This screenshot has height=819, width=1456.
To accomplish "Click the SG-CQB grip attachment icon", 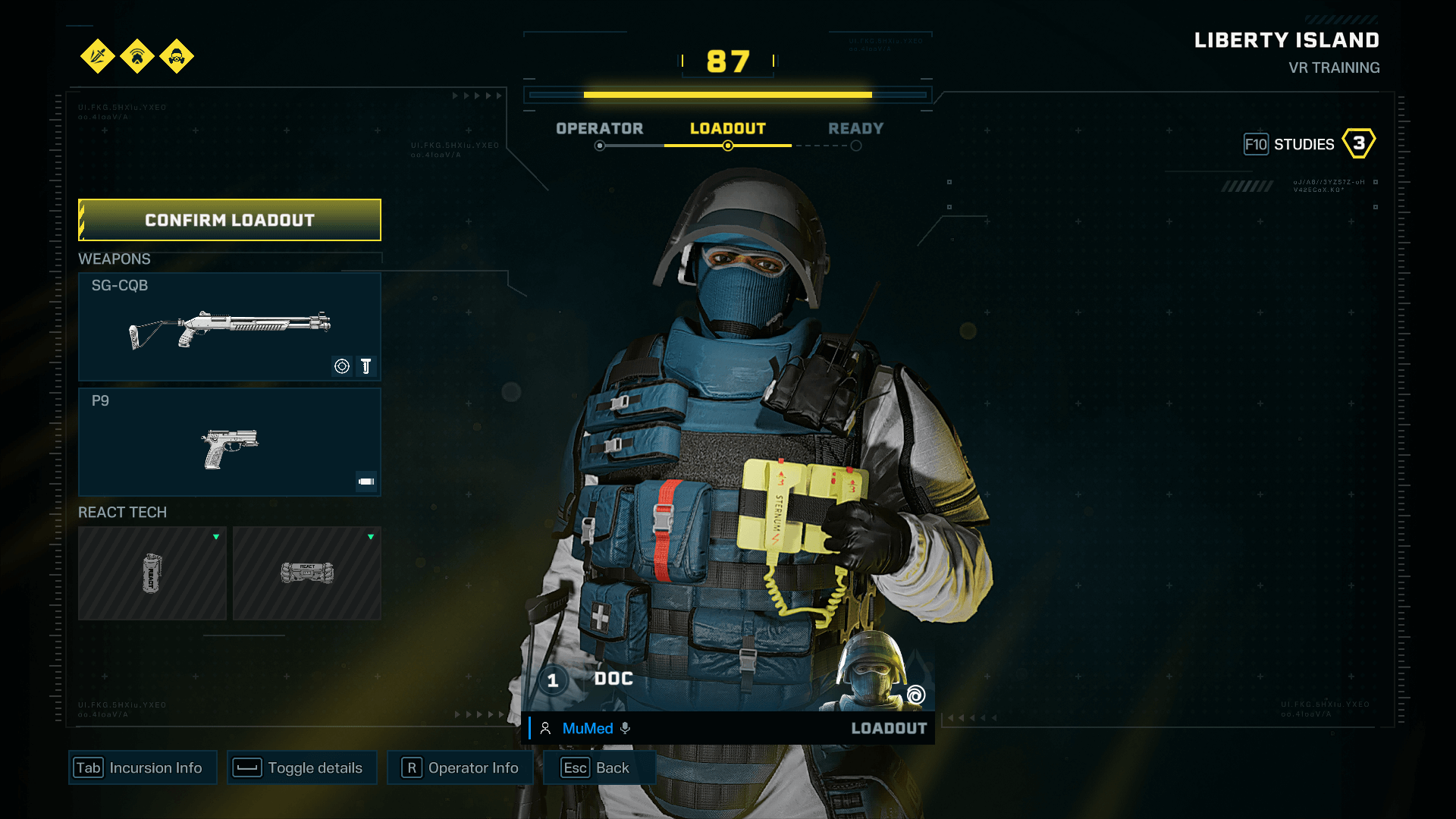I will tap(366, 366).
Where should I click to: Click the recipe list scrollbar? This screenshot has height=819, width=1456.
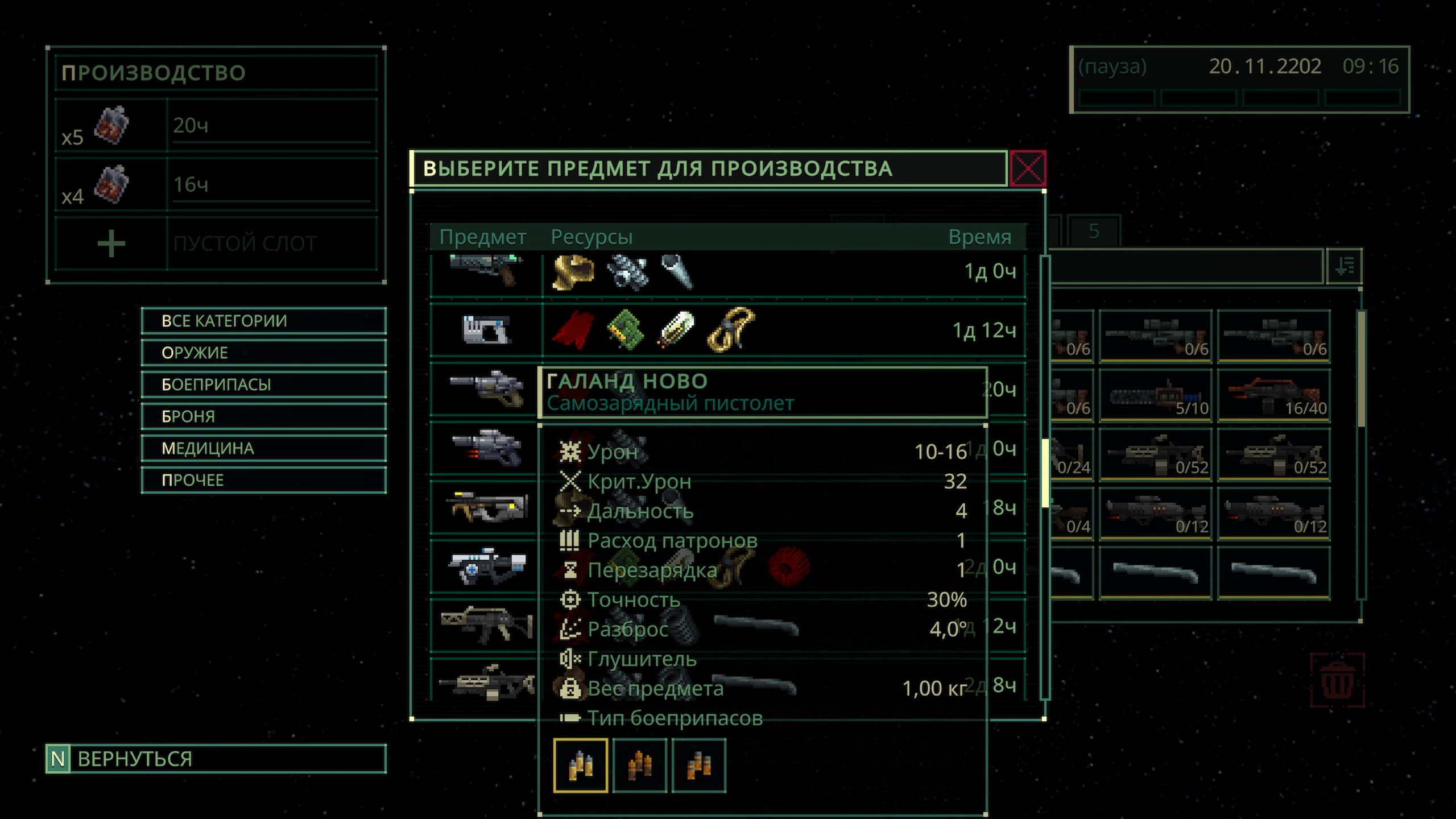[x=1045, y=472]
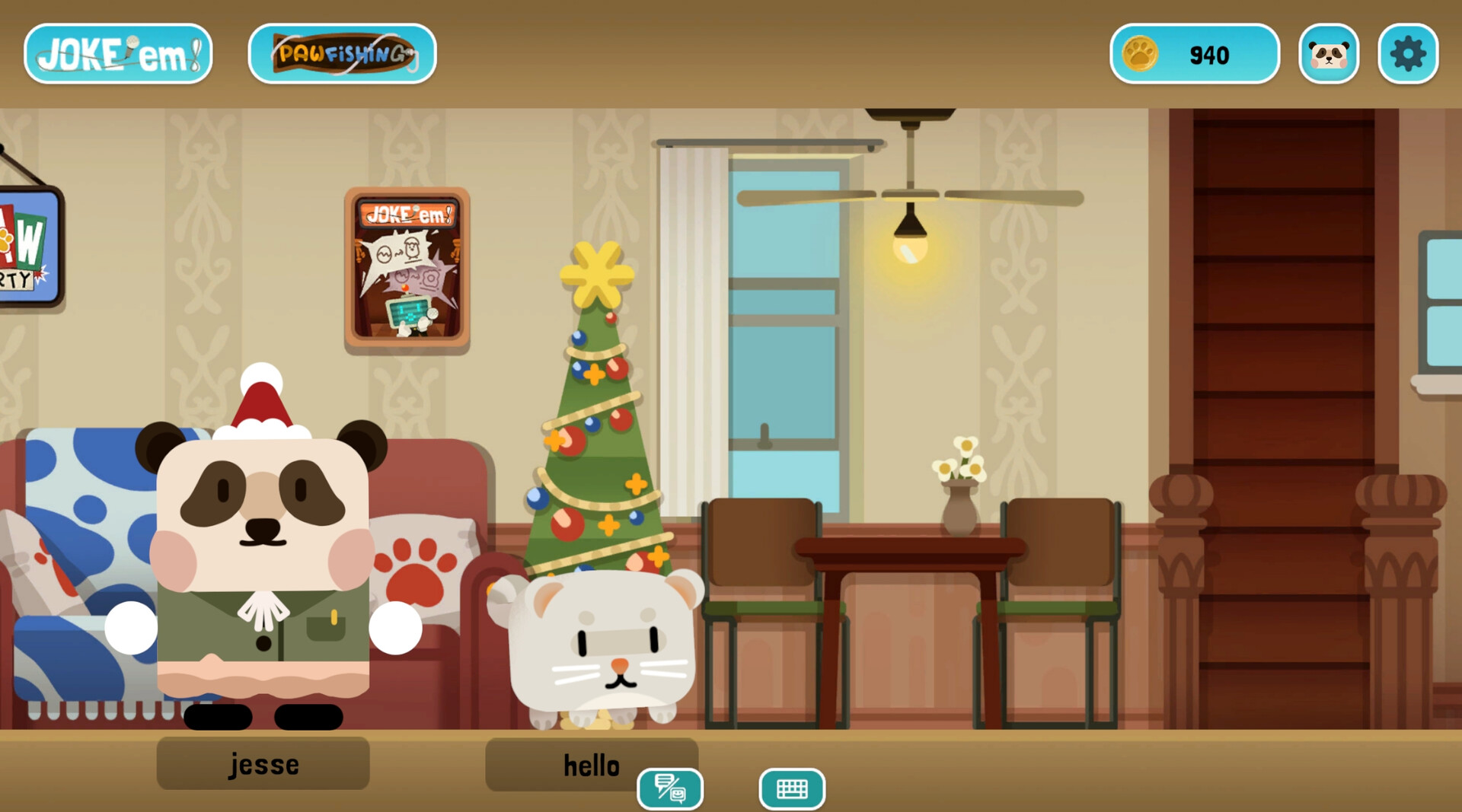Open the panda profile dropdown

pos(1329,53)
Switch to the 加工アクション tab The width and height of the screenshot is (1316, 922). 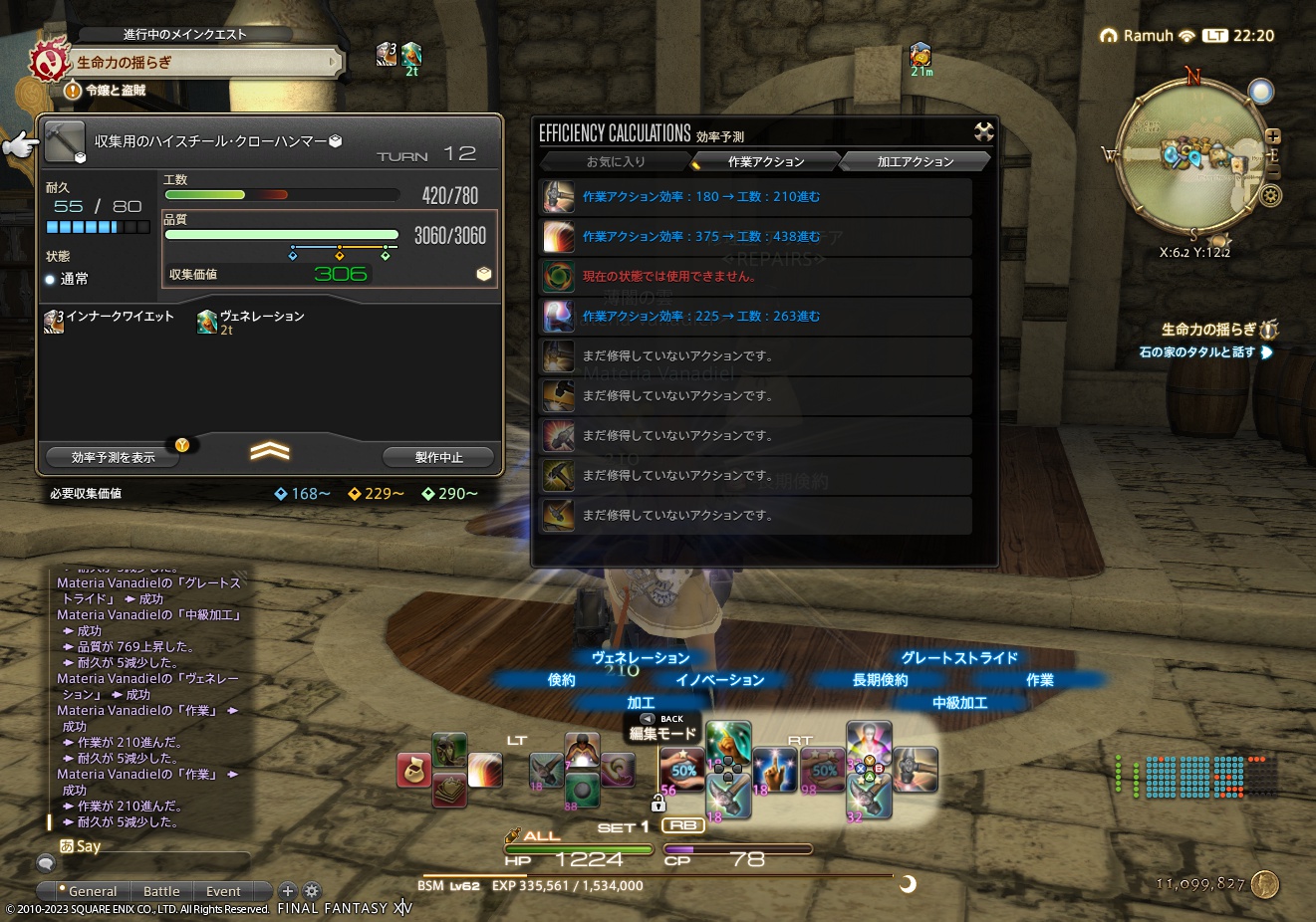(x=914, y=160)
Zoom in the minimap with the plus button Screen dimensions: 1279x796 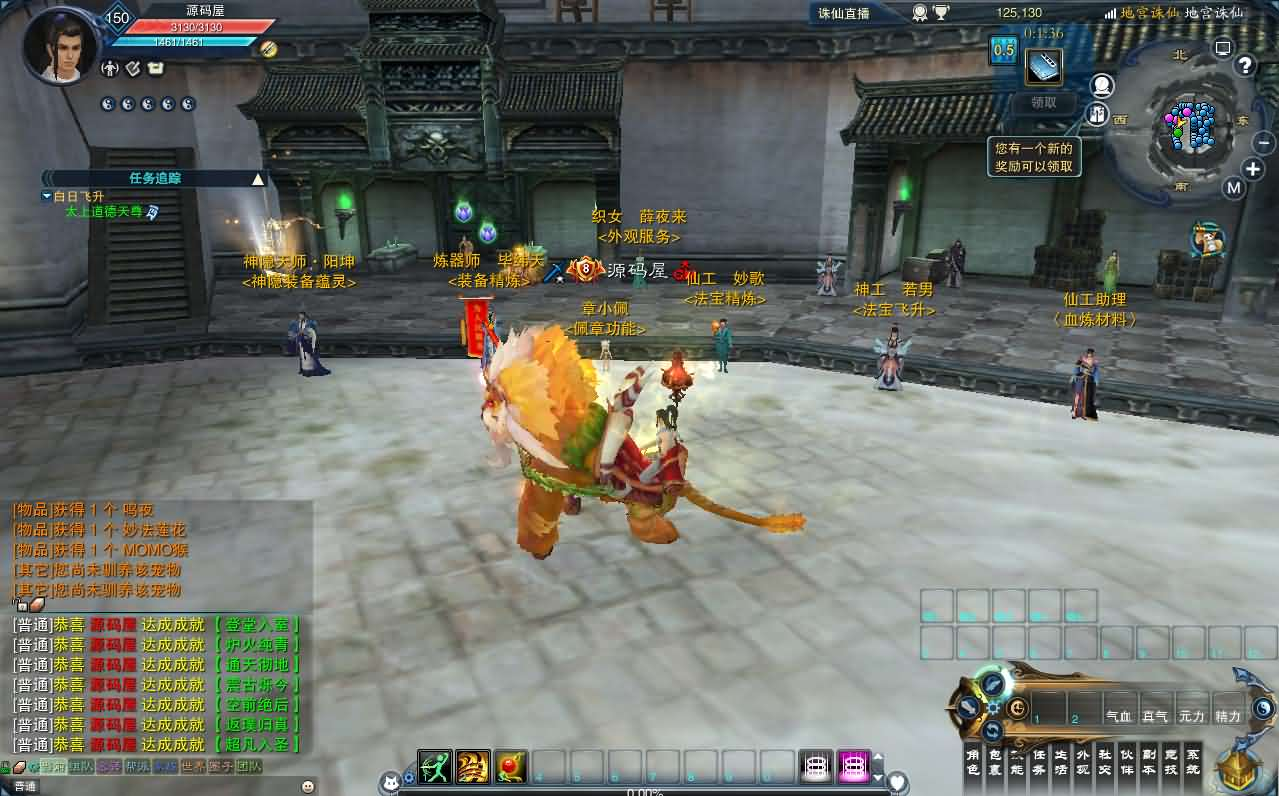click(1253, 169)
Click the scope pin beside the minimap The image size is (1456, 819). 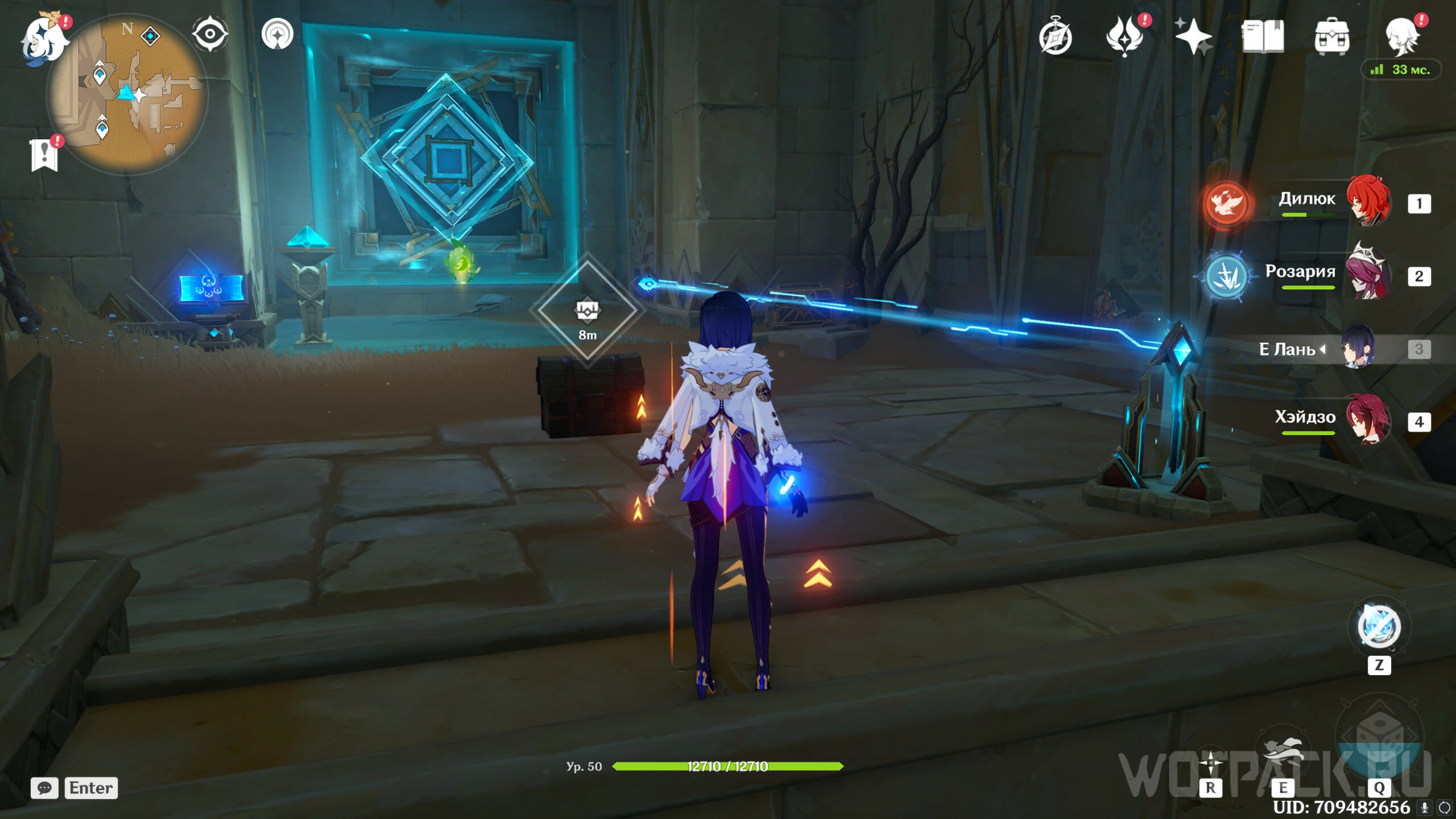tap(277, 34)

+ + + + + + +

**Ejercicio escrito**
Indica cuántas líneas de los datos contienen la cadena "This", teniendo en cuenta mayúsculas y minúsculas. Responde solo con el número.

**Tarea resuelta**
2